··· INFORMATION GIVEN ···

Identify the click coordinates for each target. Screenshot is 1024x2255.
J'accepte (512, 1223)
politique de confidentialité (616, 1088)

···
··· INFORMATION GIVEN ···

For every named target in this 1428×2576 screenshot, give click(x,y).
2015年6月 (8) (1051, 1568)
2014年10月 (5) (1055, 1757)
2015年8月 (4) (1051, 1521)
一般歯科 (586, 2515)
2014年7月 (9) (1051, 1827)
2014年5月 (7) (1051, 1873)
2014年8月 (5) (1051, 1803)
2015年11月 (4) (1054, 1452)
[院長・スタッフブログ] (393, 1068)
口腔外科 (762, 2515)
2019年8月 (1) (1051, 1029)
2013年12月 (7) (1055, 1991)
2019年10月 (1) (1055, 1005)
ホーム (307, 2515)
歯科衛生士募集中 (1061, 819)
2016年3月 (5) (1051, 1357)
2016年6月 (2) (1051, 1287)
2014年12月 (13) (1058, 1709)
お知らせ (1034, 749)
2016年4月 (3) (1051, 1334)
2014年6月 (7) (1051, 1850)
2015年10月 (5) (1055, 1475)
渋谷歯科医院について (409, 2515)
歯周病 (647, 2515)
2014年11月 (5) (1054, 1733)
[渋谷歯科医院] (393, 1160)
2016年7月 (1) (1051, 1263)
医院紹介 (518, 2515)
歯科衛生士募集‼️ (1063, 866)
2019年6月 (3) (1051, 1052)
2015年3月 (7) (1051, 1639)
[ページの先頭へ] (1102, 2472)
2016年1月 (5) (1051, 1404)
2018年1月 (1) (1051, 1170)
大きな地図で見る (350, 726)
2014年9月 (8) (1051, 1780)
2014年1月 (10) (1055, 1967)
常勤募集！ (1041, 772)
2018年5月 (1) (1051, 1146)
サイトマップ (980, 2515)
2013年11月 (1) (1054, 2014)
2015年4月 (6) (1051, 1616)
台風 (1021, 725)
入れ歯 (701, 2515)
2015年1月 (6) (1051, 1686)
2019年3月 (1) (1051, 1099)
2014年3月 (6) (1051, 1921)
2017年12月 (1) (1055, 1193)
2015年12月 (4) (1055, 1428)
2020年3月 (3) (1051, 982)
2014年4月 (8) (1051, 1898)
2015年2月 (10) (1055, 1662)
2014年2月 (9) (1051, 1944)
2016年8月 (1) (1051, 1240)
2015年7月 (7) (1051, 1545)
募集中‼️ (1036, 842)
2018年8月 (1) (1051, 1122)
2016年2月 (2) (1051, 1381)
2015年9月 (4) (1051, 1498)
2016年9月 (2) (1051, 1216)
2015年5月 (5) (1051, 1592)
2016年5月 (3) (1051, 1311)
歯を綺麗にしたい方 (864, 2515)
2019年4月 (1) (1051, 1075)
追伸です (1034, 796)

···
··· INFORMATION GIVEN ···

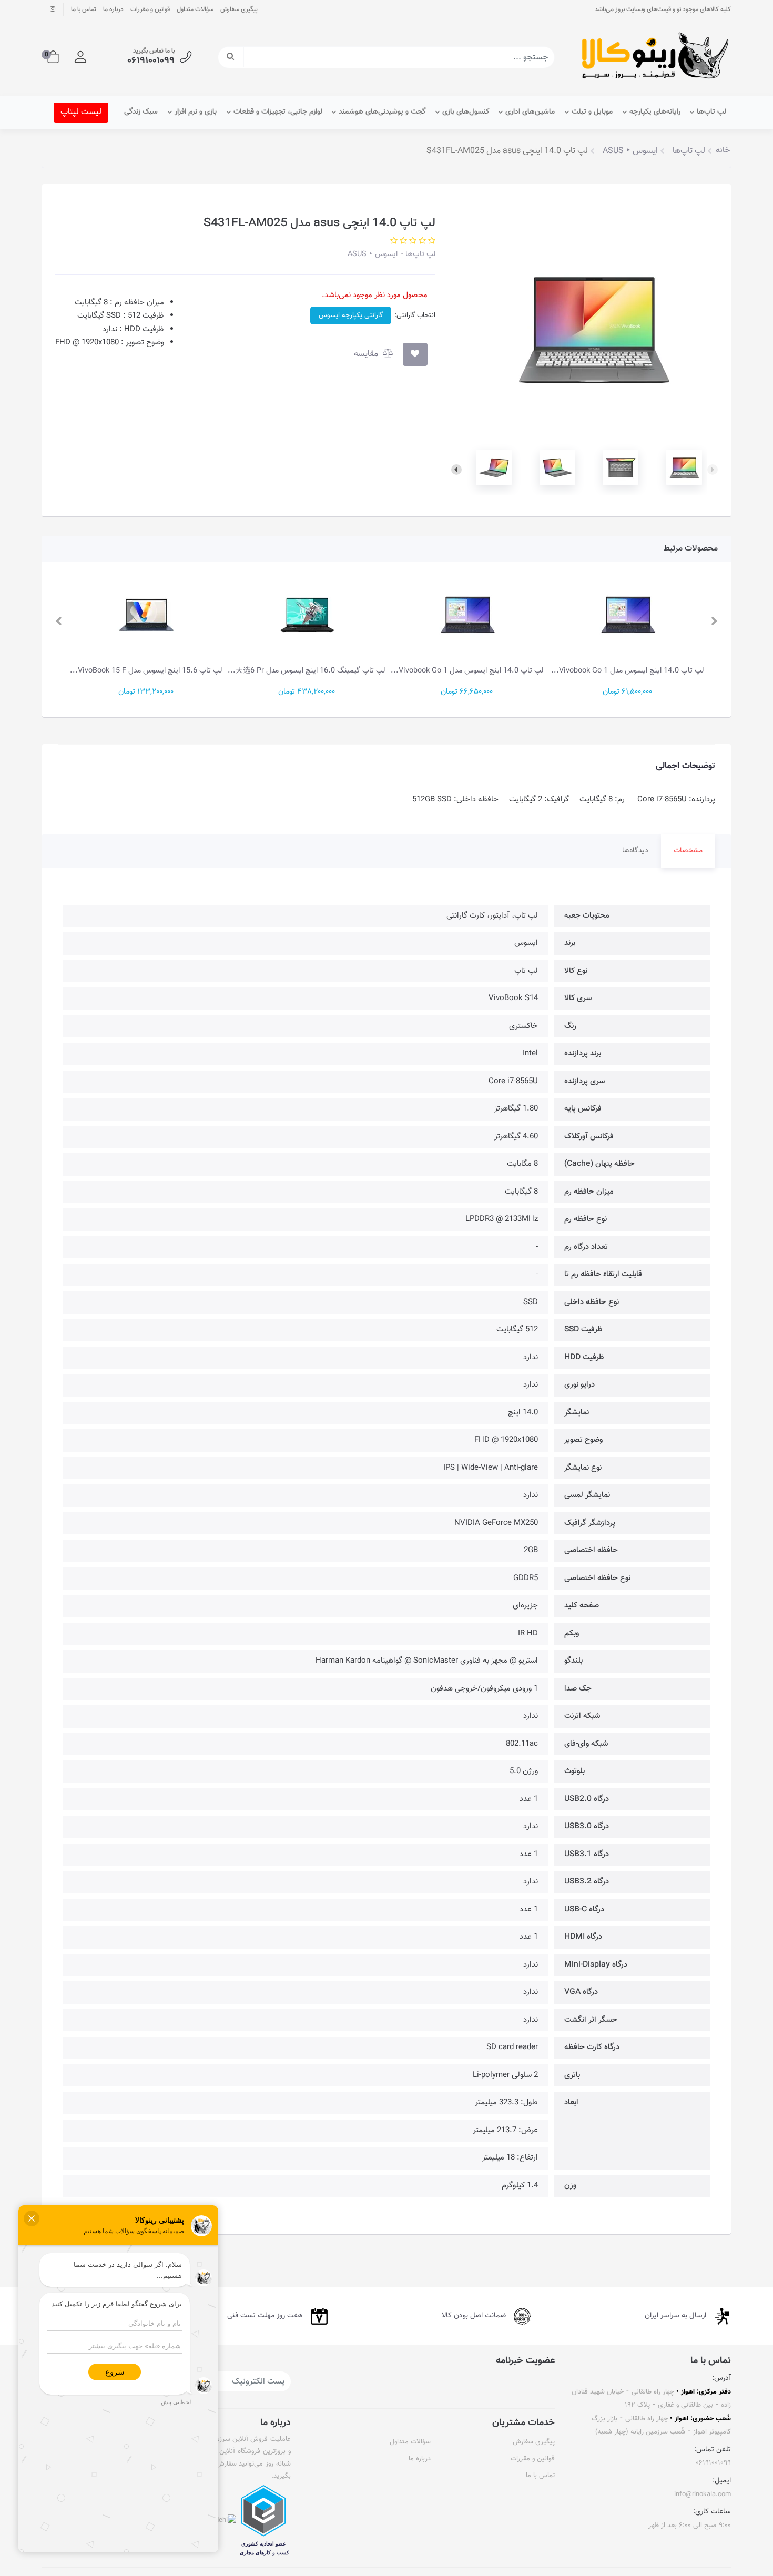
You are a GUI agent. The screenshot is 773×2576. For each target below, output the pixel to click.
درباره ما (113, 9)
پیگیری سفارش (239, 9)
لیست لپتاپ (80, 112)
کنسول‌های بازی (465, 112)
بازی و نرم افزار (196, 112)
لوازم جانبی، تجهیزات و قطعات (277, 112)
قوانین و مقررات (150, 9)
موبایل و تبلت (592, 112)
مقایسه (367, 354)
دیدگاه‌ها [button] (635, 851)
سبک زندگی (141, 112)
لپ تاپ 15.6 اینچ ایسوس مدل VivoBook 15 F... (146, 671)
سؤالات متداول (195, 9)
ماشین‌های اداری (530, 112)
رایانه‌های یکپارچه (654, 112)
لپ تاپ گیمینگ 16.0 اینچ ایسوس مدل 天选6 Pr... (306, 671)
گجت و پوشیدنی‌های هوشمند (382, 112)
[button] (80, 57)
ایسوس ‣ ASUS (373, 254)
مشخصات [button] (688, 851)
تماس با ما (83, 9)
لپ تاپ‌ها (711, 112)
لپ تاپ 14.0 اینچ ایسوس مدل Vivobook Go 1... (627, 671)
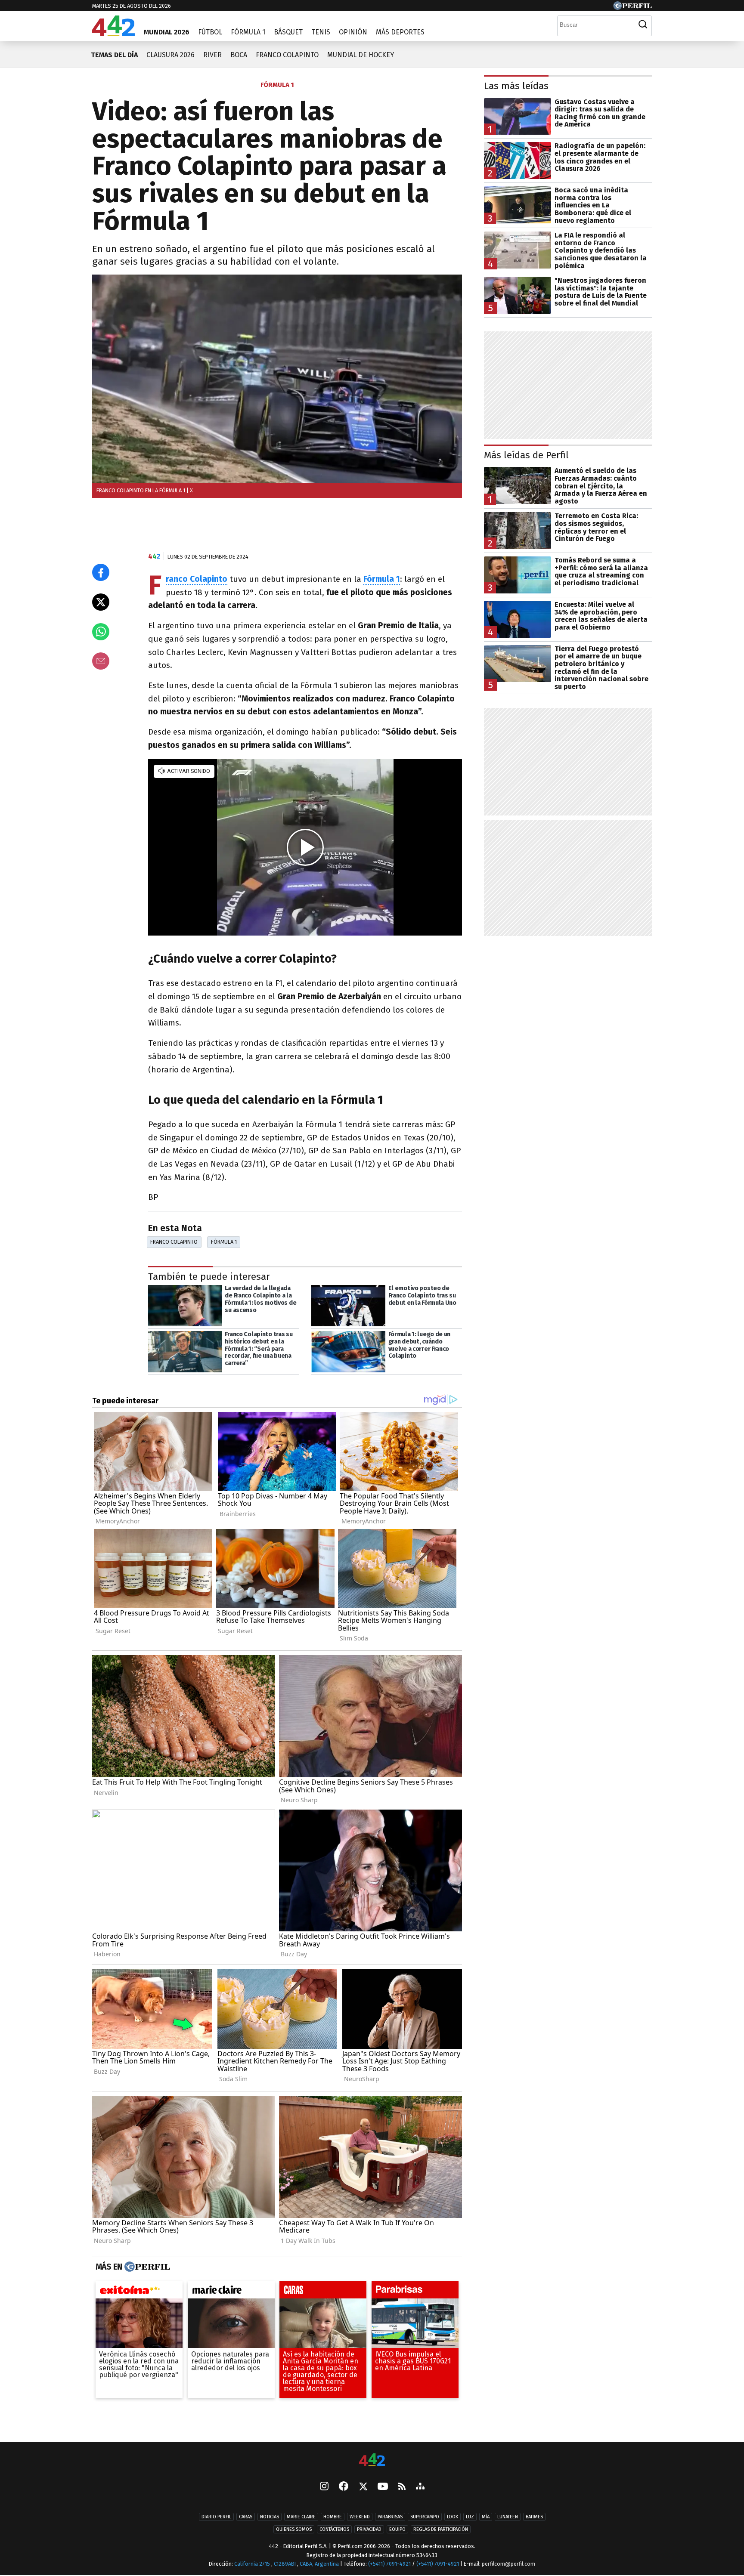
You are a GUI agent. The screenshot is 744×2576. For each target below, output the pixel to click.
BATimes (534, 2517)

···

- AIM OF THE EXERCISE: Return solely the count of lines in the data above in which the word "each" occurs.

- RESPONSE FOR THIS EXERCISE: 3